I’m telling you this because I have tried a hundred different ways to make sense of our gospel reading this morning, and the only interpretation that has even begun to help me understand this difficult parable is to think of the three slaves as “wrapping” the talents given to them by their master in three different ways, and the last slave, wrapping theirs in a way that points to a kind of holy resistance.
“Talent” is a first century word that represents the financial equivalent of 20 years of wages. We can see how receiving even a single talent from your master would have meant the chance at freedom—the opportunity (maybe) to have worked your way out of debt to your slave-holder.

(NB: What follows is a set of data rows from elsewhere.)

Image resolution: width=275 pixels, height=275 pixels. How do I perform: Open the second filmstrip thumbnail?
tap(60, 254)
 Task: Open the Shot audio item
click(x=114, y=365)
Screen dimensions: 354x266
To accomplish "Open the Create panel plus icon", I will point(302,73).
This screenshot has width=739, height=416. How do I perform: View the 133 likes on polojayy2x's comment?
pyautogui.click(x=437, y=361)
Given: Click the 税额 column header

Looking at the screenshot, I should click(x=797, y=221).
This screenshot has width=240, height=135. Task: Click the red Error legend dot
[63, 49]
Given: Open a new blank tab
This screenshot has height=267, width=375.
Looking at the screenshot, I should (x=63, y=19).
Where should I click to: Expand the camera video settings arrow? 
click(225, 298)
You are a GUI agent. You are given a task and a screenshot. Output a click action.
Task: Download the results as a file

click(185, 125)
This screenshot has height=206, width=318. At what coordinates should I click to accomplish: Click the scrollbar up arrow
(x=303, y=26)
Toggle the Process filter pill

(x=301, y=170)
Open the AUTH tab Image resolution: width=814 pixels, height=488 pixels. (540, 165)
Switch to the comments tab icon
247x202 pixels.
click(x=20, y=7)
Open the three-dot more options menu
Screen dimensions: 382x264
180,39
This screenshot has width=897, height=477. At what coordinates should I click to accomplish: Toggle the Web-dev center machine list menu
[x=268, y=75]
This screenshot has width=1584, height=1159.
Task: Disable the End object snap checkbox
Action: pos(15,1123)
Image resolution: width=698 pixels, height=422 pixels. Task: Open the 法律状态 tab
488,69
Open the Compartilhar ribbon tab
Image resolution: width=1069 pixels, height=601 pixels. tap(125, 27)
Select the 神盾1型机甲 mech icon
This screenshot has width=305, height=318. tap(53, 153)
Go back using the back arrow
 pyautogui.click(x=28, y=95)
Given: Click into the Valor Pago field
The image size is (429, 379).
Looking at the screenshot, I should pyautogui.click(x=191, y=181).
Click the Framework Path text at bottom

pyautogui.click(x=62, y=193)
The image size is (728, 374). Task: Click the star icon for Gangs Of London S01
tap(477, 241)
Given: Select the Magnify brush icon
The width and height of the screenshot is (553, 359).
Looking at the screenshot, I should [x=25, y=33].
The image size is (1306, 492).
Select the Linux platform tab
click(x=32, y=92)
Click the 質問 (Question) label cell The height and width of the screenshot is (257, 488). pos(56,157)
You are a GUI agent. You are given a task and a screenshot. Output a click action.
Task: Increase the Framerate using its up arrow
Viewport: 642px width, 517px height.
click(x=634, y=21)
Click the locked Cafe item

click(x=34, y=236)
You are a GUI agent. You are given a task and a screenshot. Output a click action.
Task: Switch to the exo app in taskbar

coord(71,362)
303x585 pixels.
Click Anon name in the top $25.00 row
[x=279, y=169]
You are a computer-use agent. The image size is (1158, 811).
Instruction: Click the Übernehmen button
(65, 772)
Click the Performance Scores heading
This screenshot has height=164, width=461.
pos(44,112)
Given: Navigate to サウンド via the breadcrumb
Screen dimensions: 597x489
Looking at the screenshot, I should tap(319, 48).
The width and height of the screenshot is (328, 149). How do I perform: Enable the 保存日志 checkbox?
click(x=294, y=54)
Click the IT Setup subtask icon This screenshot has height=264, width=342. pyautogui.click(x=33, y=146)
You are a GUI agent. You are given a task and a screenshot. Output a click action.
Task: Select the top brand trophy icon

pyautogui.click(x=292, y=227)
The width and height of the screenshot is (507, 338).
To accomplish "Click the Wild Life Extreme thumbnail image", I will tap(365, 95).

New Testament scholar, William Herzog, describes the relationship between master and slave this way: the wealthy master lent money to the farming poor in their constituency at exorbitant rates, ultimately stripping the farmers of their land. Often, the farmers who took out these loans did so “out of desperation, putting their fields up as collateral in last-ditch efforts to save their livelihoods.” Soon enough, drought would hit, or someone in the farmer’s family would fall ill, and the interest rates would kick in leaving the farmer with no choice but foreclosure. The farmer’s ancestral land would be given over to the wealthy elite and he would “join the multitudes of landless day laborers [sic] who couldn’t know from day to day where their bread would come from.”
And, this is where the slaves come in. The slaves “are the wealthy master’s ‘retainers’ or household bureaucrats — essentially, the middle-men who oversee the land and the workers, collect the debts, and keep the profits coming while the master travels on business.” If the slaves made a little extra on the side, the more profit they would bring into their master’s hands, and the more comfortable their own lives would become.
In our gospel reading today, the first slave receives this incredible sum of money and thinking that his master might grant him his freedom if he manages to double it, he goes and roughs up some of the farmers who haven’t paid back their debt. The second slave does the same, and both the first and second slave double the master’s talents.
Now, the third slave keeps the money out of circulation altogether, something that would have been a faithful response for Jesus’ Jewish listeners, who by their own Law, were forbidden from helping the elite get rich off the backs of the poor. The third slave literally wraps the money in the ground, burying it. His master comes home, learns what he’s done, and “casts him into outer darkness where there is weeping and gnashing of teeth.”
So, what are we to make of this parable? It is stewardship season, and we are used, perhaps, to hearing (and preaching!) sermons to encourage members of the congregation to double the financial and volunteer talents they have been given by their heavenly Master. That’s an okay interpretation if we leave out the third slave and ignore the reality of these first century relationships between wealthy masters and the farming poor. I wonder if it’s possible, though, that God in this story is not in fact personified in the Master, but through the third slave?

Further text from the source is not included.